Context Reactivity

Talk to your browser-native on-device AI

Something important is starting to happen in the browser. AI is slowly becoming a native capability of the platform itself. Instead of routing every prompt through a server stack, a database, and a remote API, the browser can begin to offer language model features directly on the device.

This changes the shape of software.

For years, most AI products have depended on external infrastructure. You needed a backend, API keys, cloud storage, orchestration logic, and often a fair amount of engineering just to make a simple conversational workflow work. That model is still common, but it is no longer the only direction.

With native browser AI, a different path becomes possible. A language model can run closer to the user, directly inside the browser environment. That opens the door to simpler tools, more portable workflows, and entirely new product ideas built around local first interaction.

This is exactly why I started experimenting with a local AI node in Wanderer Flow.
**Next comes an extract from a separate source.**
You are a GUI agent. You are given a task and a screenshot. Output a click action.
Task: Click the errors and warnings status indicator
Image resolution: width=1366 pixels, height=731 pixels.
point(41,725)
In Wanderer, a flow is ultimately just JSON and the graph itself is the runtime. That makes it a natural place to explore what browser based AI could look like when it becomes a normal part of the web platform. Instead of treating AI as an external service that must always be connected through a remote stack, it can become just another node in a reactive system.

The result is exciting even in this early form. A prompt can be sent to a native local language model directly from within a visual flow. The response can then be used dynamically in the graph, without requiring a separate server architecture or database layer. It is a much lighter mental model. You build a flow, the browser executes it, and AI becomes part of the same local runtime.

This is still an early preview of where things are going. Support is emerging and not every browser environment can do this yet. But that is exactly what makes it interesting. It gives us a chance to design for the next generation of the web before it becomes standard everywhere.

I do not see this only as a technical experiment. I see it as a product direction. When AI becomes native to the browser, software can become simpler, more local, and more composable. Visual builders, reactive graphs, and on device models fit together surprisingly well.

Wanderer is a small exploration of that future. It lets people play with a model that feels much closer to the platform itself. No heavy stack. No mandatory backend. Just flows, nodes, local execution, and a glimpse of how AI on the web may soon feel completely normal.